The study reports that chronic stress induced by movement restraint of variable duration reduced body weight gain, increased hippocampal cytokine levels, and altered motivated behaviors.
It has been suggested that inflammation can be a link between stress and depression. The authors of this study found significantly higher levels of pro-inflammatory cytokines, as well as the anti-inflammatory cytokine IL-10, in the hippocampus of Chronic Unpredictable Movement Restraint (CUMR) animals.
These results are in line with the above-discussed 2018 study reporting the induction of depressive-like behavior, microglial activation and increased hippocampal levels of both pro- (IL-1β, IL-6 and IL-18) and anti-inflammatory (IL-4 and IL-10) cytokines after 12 weeks of chronic unpredictable stress.
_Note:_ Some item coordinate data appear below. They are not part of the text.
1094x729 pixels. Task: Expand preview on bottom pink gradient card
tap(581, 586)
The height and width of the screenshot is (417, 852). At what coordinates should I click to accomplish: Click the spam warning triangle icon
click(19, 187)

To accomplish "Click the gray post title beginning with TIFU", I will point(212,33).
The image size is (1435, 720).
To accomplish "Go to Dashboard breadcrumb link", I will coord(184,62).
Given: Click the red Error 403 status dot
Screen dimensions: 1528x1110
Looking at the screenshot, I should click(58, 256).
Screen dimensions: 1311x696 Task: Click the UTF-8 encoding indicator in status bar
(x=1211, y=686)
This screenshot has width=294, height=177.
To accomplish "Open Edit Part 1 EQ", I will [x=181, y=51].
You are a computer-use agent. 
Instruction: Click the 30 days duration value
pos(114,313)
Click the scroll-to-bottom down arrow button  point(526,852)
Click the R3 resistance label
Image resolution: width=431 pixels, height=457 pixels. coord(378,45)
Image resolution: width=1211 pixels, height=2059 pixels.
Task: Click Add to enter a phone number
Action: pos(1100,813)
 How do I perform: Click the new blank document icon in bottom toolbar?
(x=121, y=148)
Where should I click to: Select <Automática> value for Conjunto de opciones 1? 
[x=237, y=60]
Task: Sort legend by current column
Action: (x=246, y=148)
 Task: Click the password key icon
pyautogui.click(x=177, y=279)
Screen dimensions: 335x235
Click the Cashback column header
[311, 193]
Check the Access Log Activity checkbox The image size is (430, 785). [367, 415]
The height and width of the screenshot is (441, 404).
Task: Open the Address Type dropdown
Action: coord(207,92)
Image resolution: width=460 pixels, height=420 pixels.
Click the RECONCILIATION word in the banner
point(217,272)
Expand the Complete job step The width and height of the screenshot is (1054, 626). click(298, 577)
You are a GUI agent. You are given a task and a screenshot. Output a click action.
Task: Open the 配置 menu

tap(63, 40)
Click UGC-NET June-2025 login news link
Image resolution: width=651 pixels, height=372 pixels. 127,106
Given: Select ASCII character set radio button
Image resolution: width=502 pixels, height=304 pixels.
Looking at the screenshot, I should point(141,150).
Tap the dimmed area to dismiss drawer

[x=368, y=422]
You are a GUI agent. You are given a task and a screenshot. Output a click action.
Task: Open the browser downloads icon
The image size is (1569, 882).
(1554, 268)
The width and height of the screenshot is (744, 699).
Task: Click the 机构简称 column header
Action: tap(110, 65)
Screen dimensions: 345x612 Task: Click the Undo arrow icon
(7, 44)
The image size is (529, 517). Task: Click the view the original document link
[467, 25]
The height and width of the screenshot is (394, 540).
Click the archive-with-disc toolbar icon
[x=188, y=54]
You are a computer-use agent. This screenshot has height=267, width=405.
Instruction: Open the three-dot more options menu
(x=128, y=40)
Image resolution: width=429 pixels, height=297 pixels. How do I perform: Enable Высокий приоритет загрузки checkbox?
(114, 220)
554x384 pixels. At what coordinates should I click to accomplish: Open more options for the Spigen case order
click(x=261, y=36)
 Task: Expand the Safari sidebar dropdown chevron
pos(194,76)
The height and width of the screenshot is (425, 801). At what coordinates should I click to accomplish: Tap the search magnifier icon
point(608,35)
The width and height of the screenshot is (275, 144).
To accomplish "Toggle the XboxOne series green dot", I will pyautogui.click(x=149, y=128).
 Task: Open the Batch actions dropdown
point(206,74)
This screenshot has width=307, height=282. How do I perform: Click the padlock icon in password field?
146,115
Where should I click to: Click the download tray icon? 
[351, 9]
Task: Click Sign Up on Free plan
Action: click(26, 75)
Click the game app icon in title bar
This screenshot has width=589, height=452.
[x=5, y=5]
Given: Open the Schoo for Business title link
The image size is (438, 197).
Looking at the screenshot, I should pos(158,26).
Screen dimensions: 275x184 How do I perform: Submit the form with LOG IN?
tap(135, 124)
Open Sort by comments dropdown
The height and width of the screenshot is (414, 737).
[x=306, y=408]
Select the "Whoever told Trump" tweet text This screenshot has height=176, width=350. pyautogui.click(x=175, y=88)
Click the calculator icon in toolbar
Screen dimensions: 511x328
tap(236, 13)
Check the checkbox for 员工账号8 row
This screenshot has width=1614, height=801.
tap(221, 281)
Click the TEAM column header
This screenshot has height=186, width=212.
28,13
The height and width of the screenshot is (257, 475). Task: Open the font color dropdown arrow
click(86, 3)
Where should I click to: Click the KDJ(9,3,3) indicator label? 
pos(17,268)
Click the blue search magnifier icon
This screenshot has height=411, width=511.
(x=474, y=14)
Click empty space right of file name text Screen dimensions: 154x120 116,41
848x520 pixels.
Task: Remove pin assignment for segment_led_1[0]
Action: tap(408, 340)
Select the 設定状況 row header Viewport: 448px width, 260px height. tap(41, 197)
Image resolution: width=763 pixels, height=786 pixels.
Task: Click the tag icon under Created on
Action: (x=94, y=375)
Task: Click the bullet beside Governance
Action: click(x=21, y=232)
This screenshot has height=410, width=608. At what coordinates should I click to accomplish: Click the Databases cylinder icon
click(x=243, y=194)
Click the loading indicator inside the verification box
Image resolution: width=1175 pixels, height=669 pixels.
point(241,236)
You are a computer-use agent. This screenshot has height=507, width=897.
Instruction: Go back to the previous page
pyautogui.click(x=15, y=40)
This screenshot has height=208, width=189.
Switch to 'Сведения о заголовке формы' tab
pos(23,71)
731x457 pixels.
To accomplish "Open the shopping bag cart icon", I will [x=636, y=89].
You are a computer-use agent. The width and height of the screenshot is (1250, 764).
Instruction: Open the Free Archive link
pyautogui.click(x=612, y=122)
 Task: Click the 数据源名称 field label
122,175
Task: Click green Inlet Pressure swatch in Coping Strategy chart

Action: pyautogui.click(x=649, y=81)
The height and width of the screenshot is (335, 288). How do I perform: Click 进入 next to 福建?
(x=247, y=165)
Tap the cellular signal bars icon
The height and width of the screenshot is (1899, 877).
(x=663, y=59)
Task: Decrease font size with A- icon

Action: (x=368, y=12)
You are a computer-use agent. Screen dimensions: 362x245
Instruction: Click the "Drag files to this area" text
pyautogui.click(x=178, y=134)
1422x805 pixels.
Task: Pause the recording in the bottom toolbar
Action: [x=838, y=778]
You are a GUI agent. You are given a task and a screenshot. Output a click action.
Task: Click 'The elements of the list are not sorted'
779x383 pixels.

The authors suggest that this chronic stress model leads to a general recruitment of microglia cells, which are responsive to various different stressors, including chronic restraint.
A 2021 study indicates that long-term stress abrogates both T helper 1 (TH1)- and TH2-type responses orchestrated by invariant natural killer T (iNKT) cells. Activated iNKT cells in stressed mice exhibit a “split” inflammatory signature and trigger sudden serum interleukin-10 (IL-10), IL-23 and IL-27 spikes.
The authors found that stress compromises the ability of iNKT cells to trigger TH1- and TH2-type responses and to promote antimetastatic immune surveillance, and that, mechanistically, this hyporesponsive state is dependent upon direct GR signaling in iNKT cells, which remain uniquely and remarkably recalcitrant to glucocorticoid-inflicted apoptosis.
These authors also discuss that stress generates a mixed inflammatory signature and also skews iNKT cell responses in favor of select anti-inflammatory cytokines, namely IL-10 and IL-27, but not TGF-β. As per these authors, to what extent these immunosuppressive cytokines inhibit TH1 and/or TH2 immunity following iNKT cell stimulation remains to be determined.